▸ **EXERCISE OBJECTIVE**
Pick up the article on informed patients and ACL reconstruction after its last sentence and continue it.

===== PASSAGE FOR REVIEW

Several papers in this year's BASK (British Association for Surgery of the Knee) meeting (2012) reflect a real shift to the involvement of the informed patient in improving the outcome of knee surgery.

Patients have embraced the online medium with enthusiasm and are hungry to inform themselves about their knee problems and management options. Surgeons are striving hard to catch up with them. An informed patient can only be an asset to the surgeon but it is difficult to know how much information to include in the formal documentation that the patient is given prior to surgery.

What amount of information, these days, is relevant to the informed patient?


If I was having an ACL reconstruction I would want to know -

  • Does my surgeon do a more anatomic ACL reconstruction? (see my other recent paper)
  • More importantly – Is my surgeon capable of repairing (the often present) meniscal tears?

This second point is a real deal-breaker. It is my experience that many orthopaedic surgeons don’t know how to do a meniscal repair. I think that these questions are linked.


Patients should appreciate and therefore be informed that long term ACL deficiency increases the risk of meniscal tears and makes them less amenable to repair. This along with increased risk of chondral surface damage due to ingoing instability indirectly links ACL deficiency to premature knee arthritis. A recent paper (ref 1) (traditional non-anatomic technique) has attempted to quantify this risk:

  • If one has a normal medial meniscus and has ACL reconstruction with old traditional (non-anatomic) techniques, at 25 years after the surgery, there is a 36% incidence of arthritis
  • If the medial meniscus is torn and is removed at the time of the ACL reconstruction, at 25 years, there is a 70% incidence of arthritis
  • If the meniscus is removed and the torn ACL is not reconstructed, at 25 years, there is a 100% incidence of arthritis!

==========
===== ENTRIES SHOWN

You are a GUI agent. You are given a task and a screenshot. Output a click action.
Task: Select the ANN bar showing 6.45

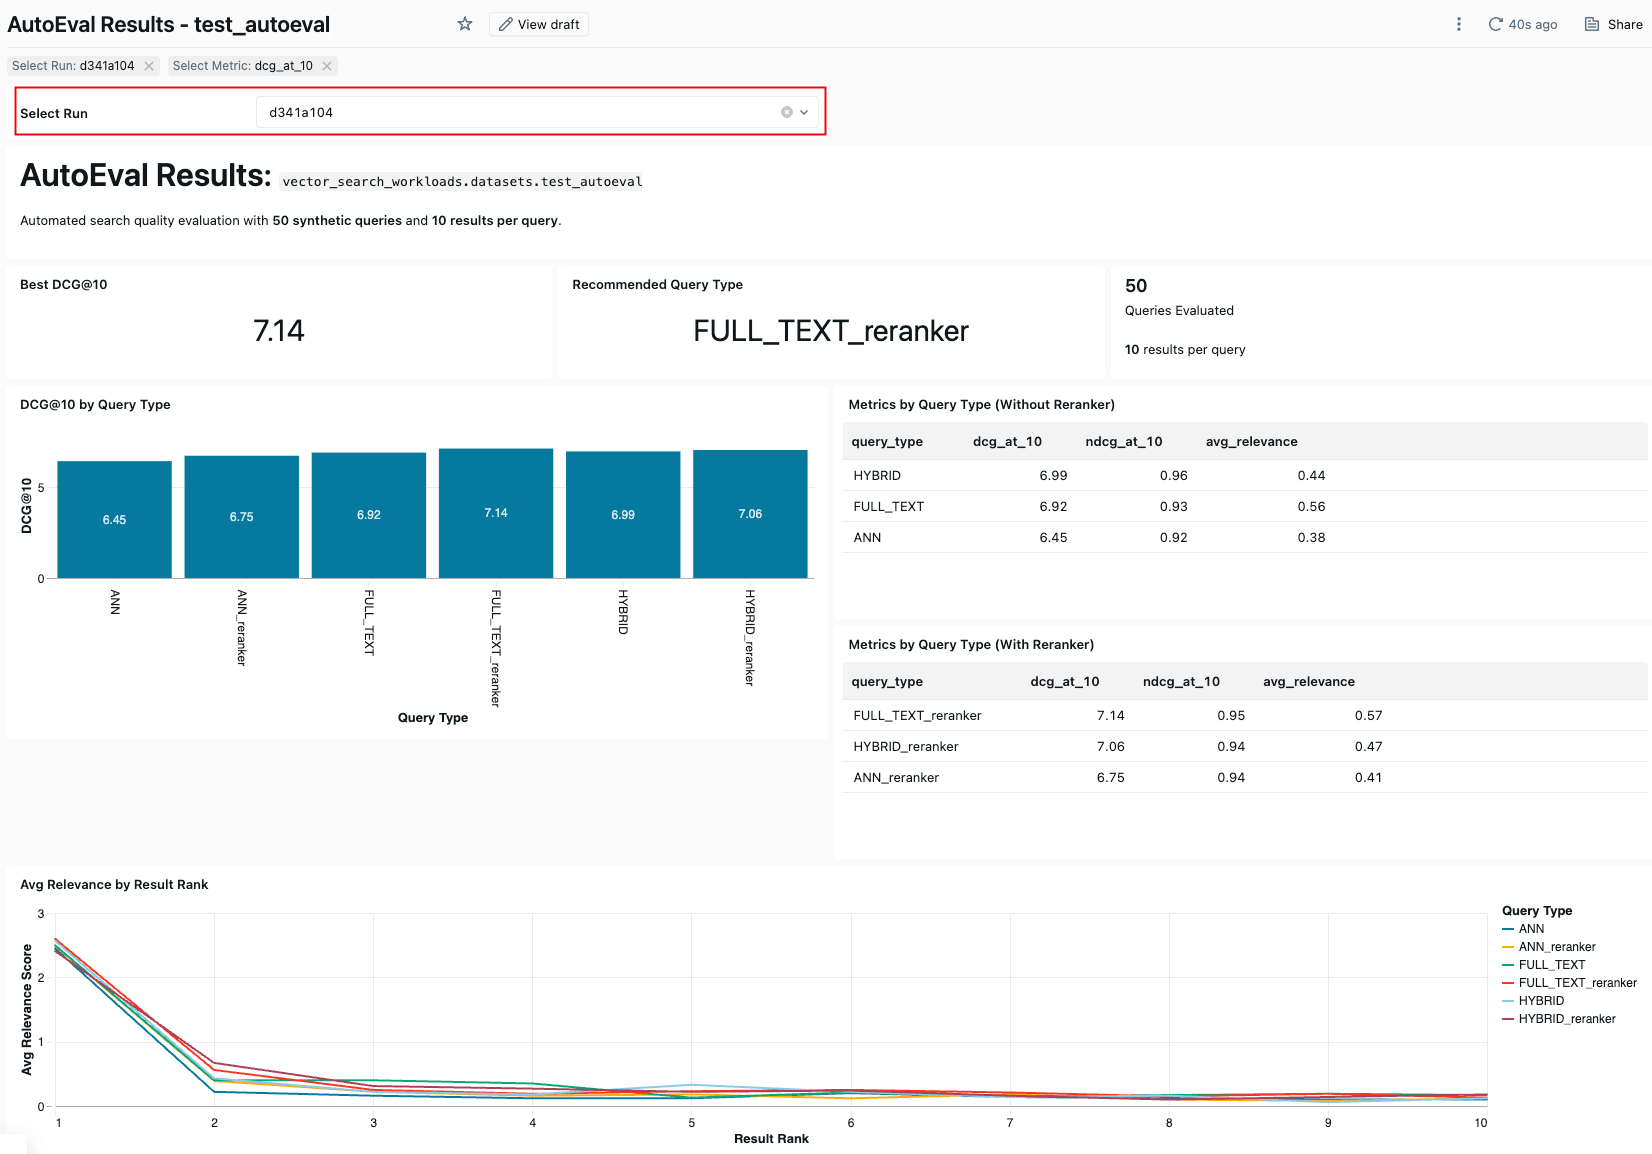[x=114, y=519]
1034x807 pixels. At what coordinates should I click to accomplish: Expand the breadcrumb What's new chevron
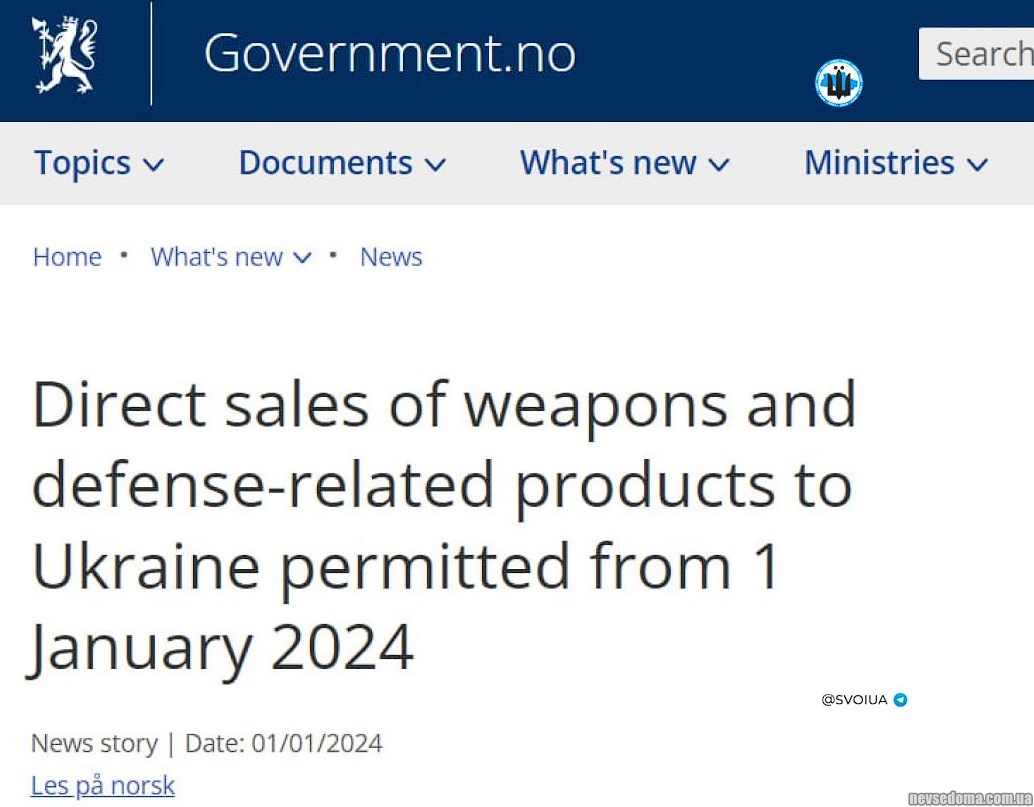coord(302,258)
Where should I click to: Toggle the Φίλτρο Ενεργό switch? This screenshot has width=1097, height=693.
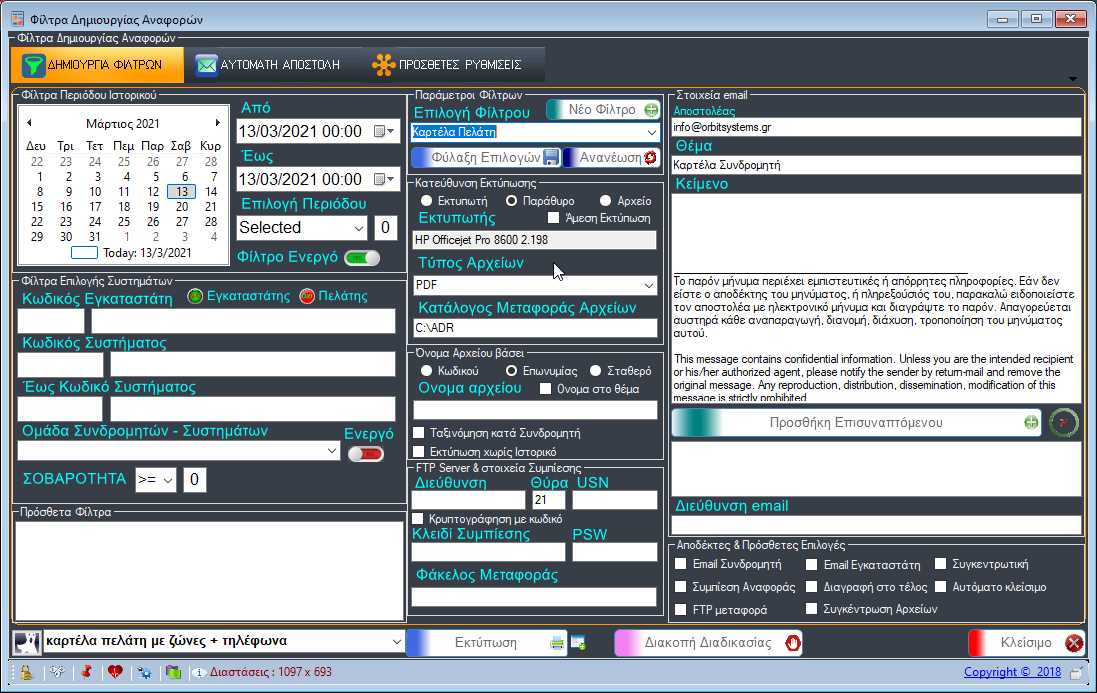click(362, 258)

==========
===== ENTRIES SHOWN

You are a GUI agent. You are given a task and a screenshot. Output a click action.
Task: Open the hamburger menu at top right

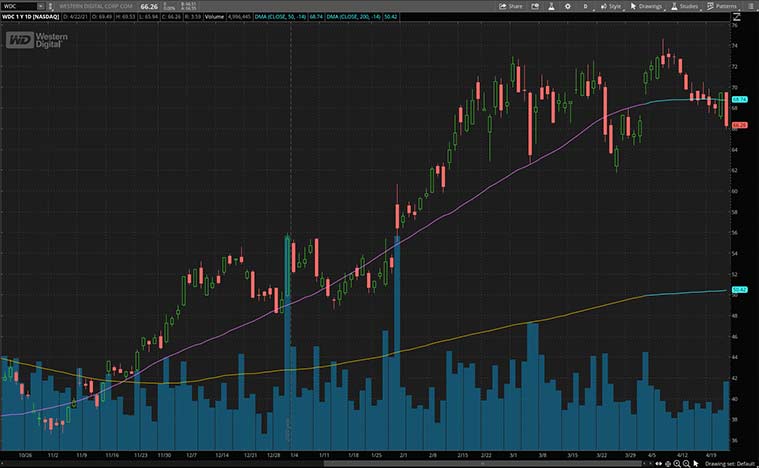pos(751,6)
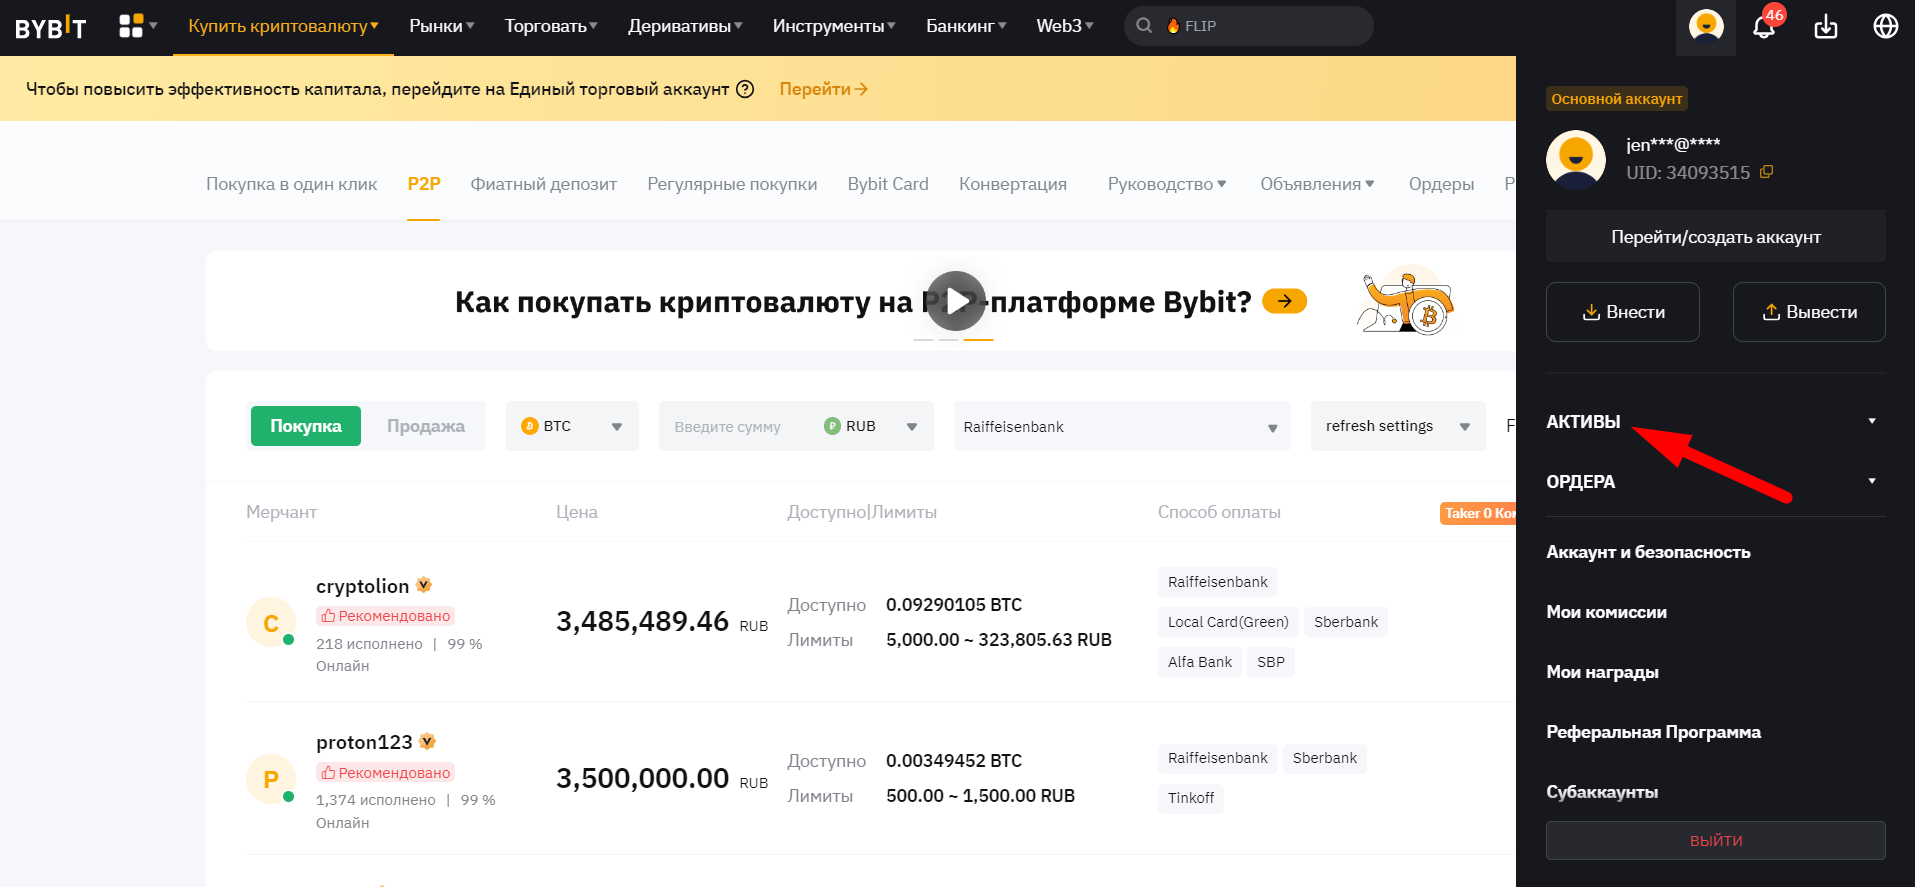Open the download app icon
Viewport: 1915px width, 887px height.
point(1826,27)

==========

▸ **ANSWER TO THE PROBLEM**
The papers highlight two key areas:

  1. Traditional non-anatomic ACL reconstruction does not prevent osteoarthritis. (hence the trend to more anatomic reconstructions).
  2. We should repair the meniscus wherever possible. ‘Save the Meniscus’ should be the gold standard.

When considering anatomic (or should I say 'more anatomic') ACL reconstruction, and traditional non-anatomic 'trans-tibial' ACL reconstruction, we must acknowledge Dr Freddie Fu and his pioneering work on anatomic ACL reconstruction. His work on 'double bundle' ACL anatomy and reconstruction has certainly made knee surgeons think more about tunnel placement and positioning of the graft. In the UK both lack of clinical results and the technical considerations of anatomic double- bundle reconstruction (tensioning issues, tunnel management, bone stock for revisions) means this is not a procedure for every patient or every surgeon. Dr Fu routinely performs single bundle reconstruction when the anatomy of the native knee does not accommodate double bundle reconstruction. For consent and patient information, when the patient is presented with the technique ‘anatomic’ ACL single or ‘anatomic’ double bundle, the key word is anatomic not the number of bundles.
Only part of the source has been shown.